Not every project needs to be huge, polished, or backed by some grand strategy. Sometimes the best tools start with a tiny frustration: a repetitive task, a messy workflow, a missing shortcut, or that one thing you keep thinking, “I should really automate this.”
That’s usually where I begin.
As a developer, I spend a lot of time noticing little inefficiencies. If something takes five minutes today but I know I’ll need to do it again tomorrow, there’s a good chance I’ll eventually build something for it. Sometimes it becomes a script. Sometimes it becomes a small app. Sometimes it turns into a product that someone else might find useful too.
That’s what I enjoy most about development: turning friction into something clean.
The tools I build are usually practical first. I care about speed, clarity, and whether the thing actually helps. Fancy features are nice, but only if they don’t get in the way. A good tool should feel like it removes a step from your brain.
I’m also a big believer in shipping smaller versions early.
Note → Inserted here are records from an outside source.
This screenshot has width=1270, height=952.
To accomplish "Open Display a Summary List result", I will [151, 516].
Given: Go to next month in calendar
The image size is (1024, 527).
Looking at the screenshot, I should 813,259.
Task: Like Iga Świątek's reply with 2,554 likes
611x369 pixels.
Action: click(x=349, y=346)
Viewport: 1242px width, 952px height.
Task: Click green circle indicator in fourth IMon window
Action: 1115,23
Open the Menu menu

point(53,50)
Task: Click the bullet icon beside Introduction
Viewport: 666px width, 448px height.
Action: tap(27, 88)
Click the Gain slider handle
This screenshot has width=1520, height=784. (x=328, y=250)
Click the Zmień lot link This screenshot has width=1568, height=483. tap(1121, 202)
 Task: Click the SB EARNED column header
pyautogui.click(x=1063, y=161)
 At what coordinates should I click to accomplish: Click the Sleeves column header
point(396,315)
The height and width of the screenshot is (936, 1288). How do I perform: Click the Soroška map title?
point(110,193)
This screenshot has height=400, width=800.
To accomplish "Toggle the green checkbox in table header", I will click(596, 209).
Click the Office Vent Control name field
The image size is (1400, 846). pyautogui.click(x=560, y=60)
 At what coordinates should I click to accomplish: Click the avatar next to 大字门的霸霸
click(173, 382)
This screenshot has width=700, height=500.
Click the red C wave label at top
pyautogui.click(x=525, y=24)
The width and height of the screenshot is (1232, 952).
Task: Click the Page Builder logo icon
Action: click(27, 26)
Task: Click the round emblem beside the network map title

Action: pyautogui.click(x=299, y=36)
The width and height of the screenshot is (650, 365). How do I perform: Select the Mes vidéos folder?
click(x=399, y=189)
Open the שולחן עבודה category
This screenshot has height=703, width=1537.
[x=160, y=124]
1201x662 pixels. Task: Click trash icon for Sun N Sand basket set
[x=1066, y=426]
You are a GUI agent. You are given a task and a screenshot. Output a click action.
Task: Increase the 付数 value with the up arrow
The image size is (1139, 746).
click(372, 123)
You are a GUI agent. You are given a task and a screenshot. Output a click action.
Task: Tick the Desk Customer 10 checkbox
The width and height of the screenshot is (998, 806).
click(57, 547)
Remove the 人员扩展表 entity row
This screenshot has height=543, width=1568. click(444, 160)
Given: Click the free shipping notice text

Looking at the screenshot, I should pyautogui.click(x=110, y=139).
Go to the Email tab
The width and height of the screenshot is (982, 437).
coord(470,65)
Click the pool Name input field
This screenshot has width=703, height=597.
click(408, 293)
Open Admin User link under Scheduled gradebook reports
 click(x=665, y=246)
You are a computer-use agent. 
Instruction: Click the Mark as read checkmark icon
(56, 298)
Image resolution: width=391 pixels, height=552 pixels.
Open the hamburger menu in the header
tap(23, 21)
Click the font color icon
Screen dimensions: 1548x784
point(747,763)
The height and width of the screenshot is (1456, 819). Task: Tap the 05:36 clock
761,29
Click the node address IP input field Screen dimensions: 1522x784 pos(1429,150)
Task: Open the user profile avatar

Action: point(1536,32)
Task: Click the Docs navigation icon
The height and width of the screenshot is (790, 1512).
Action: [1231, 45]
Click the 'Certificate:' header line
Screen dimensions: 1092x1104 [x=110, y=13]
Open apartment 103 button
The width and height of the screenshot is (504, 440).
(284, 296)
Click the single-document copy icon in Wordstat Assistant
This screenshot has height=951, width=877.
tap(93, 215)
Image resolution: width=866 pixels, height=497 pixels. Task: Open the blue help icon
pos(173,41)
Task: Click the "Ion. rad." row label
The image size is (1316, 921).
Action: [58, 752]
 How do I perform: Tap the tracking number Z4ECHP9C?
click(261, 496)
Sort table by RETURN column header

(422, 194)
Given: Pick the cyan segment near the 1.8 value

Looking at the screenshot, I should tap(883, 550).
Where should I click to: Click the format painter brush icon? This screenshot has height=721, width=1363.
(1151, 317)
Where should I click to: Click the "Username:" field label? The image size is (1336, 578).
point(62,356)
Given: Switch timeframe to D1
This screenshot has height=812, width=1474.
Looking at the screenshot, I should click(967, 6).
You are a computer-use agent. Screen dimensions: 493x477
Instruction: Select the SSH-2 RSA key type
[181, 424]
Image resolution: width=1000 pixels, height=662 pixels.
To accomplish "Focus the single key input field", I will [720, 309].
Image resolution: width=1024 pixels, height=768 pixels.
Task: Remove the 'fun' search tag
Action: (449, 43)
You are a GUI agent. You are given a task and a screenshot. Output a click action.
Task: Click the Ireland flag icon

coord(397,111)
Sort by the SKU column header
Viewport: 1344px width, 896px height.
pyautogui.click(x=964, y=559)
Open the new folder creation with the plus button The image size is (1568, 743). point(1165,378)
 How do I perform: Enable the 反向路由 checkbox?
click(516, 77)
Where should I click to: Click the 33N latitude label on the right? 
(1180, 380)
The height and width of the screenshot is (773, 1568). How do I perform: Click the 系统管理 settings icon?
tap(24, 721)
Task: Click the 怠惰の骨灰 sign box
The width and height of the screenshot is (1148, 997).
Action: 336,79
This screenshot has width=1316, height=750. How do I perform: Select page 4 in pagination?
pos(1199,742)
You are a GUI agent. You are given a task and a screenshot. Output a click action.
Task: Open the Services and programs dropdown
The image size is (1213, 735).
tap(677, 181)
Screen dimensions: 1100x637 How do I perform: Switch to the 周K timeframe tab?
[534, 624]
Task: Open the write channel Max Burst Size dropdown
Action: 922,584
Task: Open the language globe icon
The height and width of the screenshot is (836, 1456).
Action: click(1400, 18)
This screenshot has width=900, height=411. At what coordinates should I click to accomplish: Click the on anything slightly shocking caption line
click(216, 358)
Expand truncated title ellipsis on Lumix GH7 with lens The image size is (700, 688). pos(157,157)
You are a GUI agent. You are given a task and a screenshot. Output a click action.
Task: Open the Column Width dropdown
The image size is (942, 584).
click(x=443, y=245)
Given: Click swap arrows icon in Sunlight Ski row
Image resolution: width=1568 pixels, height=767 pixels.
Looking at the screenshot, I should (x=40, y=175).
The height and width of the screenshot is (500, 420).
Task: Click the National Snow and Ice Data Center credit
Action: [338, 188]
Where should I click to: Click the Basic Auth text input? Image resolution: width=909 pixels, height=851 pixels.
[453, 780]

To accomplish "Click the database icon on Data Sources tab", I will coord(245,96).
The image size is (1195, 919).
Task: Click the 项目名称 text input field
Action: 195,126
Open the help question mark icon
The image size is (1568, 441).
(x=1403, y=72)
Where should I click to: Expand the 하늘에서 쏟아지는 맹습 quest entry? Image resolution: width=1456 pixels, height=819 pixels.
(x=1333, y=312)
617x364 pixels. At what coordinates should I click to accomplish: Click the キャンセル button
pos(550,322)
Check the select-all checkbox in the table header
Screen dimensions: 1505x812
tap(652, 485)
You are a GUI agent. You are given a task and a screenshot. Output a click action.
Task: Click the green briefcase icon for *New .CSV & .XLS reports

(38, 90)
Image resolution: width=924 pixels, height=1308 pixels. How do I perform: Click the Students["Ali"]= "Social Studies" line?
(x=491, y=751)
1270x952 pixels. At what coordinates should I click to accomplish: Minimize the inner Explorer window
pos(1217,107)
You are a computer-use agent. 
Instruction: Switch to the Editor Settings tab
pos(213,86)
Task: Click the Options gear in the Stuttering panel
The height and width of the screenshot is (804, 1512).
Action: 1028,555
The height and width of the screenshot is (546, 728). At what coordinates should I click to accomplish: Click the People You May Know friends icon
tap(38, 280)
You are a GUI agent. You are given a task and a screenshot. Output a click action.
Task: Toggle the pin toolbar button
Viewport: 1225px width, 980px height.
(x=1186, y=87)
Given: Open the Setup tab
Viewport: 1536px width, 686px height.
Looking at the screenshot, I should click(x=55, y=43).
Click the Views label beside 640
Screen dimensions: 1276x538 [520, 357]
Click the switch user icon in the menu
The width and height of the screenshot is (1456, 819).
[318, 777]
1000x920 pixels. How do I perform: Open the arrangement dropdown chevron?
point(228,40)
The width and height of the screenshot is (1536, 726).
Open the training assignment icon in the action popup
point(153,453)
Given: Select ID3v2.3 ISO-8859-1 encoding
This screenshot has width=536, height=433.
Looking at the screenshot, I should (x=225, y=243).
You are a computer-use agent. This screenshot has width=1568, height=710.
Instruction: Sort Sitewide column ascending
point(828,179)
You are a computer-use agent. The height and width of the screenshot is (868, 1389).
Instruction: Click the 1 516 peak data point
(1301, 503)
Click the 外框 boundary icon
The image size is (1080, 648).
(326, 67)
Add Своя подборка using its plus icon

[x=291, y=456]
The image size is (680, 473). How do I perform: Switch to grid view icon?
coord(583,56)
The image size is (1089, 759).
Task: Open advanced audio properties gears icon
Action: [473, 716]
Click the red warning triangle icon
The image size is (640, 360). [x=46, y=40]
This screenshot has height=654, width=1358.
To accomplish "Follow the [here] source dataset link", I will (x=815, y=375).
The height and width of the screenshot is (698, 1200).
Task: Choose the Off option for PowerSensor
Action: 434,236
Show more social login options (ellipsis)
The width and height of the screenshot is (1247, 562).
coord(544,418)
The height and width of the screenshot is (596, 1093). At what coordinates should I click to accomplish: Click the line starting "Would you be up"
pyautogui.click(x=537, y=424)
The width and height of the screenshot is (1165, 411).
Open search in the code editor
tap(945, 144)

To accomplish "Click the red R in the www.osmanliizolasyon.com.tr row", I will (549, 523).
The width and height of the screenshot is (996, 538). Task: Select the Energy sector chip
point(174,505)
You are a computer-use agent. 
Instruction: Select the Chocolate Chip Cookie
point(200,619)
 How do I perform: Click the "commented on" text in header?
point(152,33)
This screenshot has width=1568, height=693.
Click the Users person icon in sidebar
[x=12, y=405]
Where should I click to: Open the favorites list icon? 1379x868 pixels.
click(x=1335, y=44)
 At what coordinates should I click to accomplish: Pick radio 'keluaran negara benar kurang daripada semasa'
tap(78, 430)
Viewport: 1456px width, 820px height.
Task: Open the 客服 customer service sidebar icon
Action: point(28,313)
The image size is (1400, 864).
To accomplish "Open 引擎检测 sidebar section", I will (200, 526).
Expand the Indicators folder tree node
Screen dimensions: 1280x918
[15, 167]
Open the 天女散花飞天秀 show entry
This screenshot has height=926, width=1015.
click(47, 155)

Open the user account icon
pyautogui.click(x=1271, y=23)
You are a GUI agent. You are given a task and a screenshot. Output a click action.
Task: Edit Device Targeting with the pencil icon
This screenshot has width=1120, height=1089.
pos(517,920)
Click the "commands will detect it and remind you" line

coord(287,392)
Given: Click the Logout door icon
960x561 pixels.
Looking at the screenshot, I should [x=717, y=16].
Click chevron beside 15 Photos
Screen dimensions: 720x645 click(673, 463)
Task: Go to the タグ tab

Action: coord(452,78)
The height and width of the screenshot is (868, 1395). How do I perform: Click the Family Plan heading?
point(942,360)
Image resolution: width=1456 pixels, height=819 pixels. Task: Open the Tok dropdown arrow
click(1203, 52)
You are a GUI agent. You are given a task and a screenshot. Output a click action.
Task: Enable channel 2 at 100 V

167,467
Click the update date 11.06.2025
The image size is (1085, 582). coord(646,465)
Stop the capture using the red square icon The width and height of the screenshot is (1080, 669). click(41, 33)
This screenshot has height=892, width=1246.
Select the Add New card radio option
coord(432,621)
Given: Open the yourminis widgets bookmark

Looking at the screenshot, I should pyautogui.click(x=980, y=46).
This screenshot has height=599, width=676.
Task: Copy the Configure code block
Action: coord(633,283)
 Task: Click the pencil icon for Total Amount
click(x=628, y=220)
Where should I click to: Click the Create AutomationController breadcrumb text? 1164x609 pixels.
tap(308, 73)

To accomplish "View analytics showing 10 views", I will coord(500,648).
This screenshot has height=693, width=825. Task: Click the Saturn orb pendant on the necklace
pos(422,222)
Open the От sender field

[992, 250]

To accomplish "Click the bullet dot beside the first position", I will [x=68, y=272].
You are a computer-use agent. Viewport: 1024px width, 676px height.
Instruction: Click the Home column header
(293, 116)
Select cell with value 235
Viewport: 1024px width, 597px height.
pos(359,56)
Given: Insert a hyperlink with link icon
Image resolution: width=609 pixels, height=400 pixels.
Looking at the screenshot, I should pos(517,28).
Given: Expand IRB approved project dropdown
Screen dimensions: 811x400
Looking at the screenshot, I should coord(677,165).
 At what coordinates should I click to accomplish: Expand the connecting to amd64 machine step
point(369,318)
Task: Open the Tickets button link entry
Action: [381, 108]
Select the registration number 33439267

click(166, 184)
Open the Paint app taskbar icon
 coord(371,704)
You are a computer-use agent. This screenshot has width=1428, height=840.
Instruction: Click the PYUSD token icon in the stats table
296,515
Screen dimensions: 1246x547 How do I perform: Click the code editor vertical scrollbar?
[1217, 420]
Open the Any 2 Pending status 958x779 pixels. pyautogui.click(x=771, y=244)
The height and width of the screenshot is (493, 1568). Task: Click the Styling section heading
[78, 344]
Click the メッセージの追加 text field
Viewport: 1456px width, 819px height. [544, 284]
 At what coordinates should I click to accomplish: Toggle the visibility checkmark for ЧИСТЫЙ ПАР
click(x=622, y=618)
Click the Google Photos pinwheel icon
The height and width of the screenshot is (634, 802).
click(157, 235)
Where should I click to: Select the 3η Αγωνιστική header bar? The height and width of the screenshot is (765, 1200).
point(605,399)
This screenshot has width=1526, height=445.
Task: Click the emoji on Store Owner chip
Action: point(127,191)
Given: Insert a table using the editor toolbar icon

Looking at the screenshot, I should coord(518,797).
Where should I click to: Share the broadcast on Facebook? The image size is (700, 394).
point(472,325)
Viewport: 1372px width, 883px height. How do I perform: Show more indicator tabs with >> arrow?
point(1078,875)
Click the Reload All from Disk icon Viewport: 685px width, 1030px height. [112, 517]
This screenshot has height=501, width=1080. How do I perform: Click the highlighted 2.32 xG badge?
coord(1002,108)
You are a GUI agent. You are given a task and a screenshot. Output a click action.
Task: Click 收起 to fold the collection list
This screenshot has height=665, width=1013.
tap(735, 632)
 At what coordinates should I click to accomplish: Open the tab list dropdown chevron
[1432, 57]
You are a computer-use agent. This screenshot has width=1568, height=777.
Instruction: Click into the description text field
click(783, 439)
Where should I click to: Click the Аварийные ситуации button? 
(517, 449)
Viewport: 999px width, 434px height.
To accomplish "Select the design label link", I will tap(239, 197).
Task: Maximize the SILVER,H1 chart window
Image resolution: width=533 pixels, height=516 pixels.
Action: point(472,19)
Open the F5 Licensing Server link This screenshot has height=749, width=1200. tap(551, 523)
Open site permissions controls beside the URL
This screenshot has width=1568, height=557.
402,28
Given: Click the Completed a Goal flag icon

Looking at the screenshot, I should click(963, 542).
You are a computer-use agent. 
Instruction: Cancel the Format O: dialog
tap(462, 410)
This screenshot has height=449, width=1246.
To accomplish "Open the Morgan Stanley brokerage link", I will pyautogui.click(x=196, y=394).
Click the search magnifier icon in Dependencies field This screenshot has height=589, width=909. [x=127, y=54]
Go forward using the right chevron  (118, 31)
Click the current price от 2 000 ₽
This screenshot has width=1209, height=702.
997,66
You learn much faster when something is real, even if it’s imperfect. A simple working version beats a perfect idea sitting in a folder forever.
This page is where I share some of the things I’ve made: digital products, utilities, templates, experiments, and whatever else seems useful enough to put out into the world.
Some of it may be niche. Some of it may be simple. But everything here comes from the same basic habit: finding a small problem and building a cleaner way through it.
Thanks for checking it out.
More tools and experiments are on the way.